══ Text excerpt

While the exact cause for your weight loss is being worked up, here are some general steps you can take to improve your weight.
When it comes to gaining weight, food is all we think about. While a healthy diet is certainly super-important in maintaining a healthy weight, people with Crohn’s disease can leverage exercise as well.
Exercise will not only improve your appetite, but it will also counteract the harmful effects Crohn’s medications (like glucocorticoids) can have on your muscles and bones.
However, talk to your doctor before starting out exercise because some types are not recommended during a flare-up. Low-intensity exercises (like walking) are generally safe for Crohn’s patients.
Try a liquid diet.
Crohn’s can affect your mouth or esophagus, making it difficult or painful to swallow solid foods. At other times, strictures can develop in your bowel. This can narrow your gut’s lumen and may cause solid foods to get obstructed.
In these circumstances, juices and smoothies are an excellent way to add nutrients to your diet and weight onto your body.
You can make a smoothie out of anything, which makes it a very feasible option. Here’s a pro tip: don’t drink a smoothie like water. If you do, you’ll waste its nutrients as your body won’t have the time to absorb it. Sip it slowly and maybe even swish it in your mouth before swallowing it!
Maintain a food diary.
A food diary is where you write down everything you eat (plus the serving size) and how you feel after eating it.
One reason for weight loss in Crohn’s is that people start avoiding eating because certain foods trigger their symptoms. A food diary can help you identify those foods and then eliminate them from your diet for an overall better eating experience.
Here is a list of foods you should generally avoid:
- Processed foods — anything that comes in a box or bag should be avoided
- High-fiber items
- FODMAPs — this stands for fermentable oligo-di-monosaccharides and polyols. Foods rich in FODMAPs may cause diarrhea, nausea, and bloating. However, FODMAPs are mainly harmful in patients with irritable bowel syndrome, so before you drop them from your diet, consult a nutritionist or your doctor
- Fatty foods
To maintain a healthy weight, you should replace these foods with items low in fat and fiber. Examples include cooked vegetables, eggs, bananas, white bread, and skinned potatoes. The list is huge, so consulting a nutritionist is a good idea.
Break up your meals.

════
══ Provided material

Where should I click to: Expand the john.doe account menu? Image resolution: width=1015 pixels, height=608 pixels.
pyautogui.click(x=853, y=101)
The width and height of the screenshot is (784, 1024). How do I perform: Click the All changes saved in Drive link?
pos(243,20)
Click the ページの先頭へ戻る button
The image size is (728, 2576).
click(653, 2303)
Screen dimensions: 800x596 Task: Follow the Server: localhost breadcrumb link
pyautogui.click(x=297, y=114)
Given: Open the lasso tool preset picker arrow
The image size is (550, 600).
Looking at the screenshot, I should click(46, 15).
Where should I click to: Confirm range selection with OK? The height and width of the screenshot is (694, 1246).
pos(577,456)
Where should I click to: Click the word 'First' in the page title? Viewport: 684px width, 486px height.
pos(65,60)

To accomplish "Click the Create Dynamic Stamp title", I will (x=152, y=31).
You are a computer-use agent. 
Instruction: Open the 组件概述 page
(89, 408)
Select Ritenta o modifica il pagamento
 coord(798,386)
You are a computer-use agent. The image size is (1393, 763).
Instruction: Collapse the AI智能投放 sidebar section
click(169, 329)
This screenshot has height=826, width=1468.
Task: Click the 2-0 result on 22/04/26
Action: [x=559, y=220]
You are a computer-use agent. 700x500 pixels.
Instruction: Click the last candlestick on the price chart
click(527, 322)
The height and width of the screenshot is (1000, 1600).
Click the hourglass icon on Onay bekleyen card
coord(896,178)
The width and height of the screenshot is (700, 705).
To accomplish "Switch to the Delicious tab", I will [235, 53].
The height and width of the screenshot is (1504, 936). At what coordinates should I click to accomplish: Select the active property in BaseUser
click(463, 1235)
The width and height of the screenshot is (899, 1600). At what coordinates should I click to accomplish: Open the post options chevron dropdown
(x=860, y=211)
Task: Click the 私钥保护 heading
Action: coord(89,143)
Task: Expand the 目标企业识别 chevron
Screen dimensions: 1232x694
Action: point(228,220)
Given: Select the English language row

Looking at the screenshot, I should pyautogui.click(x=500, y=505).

════

● **Activity A**:
Answer these questions about the text above on weight gain with Crohn's disease.
(i) Which low-intensity exercise does it name as generally safe for Crohn's patients?
(ii) Besides everything you eat, what two things go into a food diary?
(iii) What does FODMAPs stand for?
● **Activity B**:
Carry on the text about weight gain with Crohn's disease, writing the section that follows its last heading.

● **Answer space A**:
(i) Walking.
(ii) The serving size and how you feel after eating it.
(iii) Fermentable oligo-di-monosaccharides and polyols.

● **Answer space B**:
Most of us eat 3 meals. As a Crohn’s patient, consider taking 5 or 6 smaller meals. That’s because people with Crohn’s feel full after eating even a small meal. So if you stay at 3 meals a day, the total amount of calories you take will be drastically reduced, leading to weight loss.
So make up for your smaller meals by increasing their frequency. This may not cause you to gain weight, but it will certainly prevent you from losing it further.
Eat nutrient-packed foods.
If your appetite is reduced, you can make up for the lost calories by eating foods with a high density of nutrients.
- Whole grains
- Dairy products
Processed foods are a big no, so even though they’re convenient, stay clear of them.
A word of caution here. Many Crohn’s patients also suffer from lactose-intolerance, which makes it impossible for your body to absorb dairy products. After you consume a dairy product, you may experience nausea, diarrhea, and bloating. You’ll need to completely avoid dairy products if you have lactose-intolerance, and a food diary will help reach your diagnosis.
Ask your doctor about vitamin and mineral supplementation.
A reduced appetite, malabsorption, inflammation, and medications can all quickly lead to vitamin and mineral deficiencies in Crohn’s disease, some of which are important for maintaining a healthy weight.
For example, zinc is necessary for growth and development, and children with Crohn’s can become deficient in it leading to stunted growth.
Another example is vitamin D, which helps maintain your bone mass and thus your overall weight.
So one good way of maintaining a healthy weight is to supplement your diet with these vitamins and minerals. However, before you start any supplements, talk to your doctor!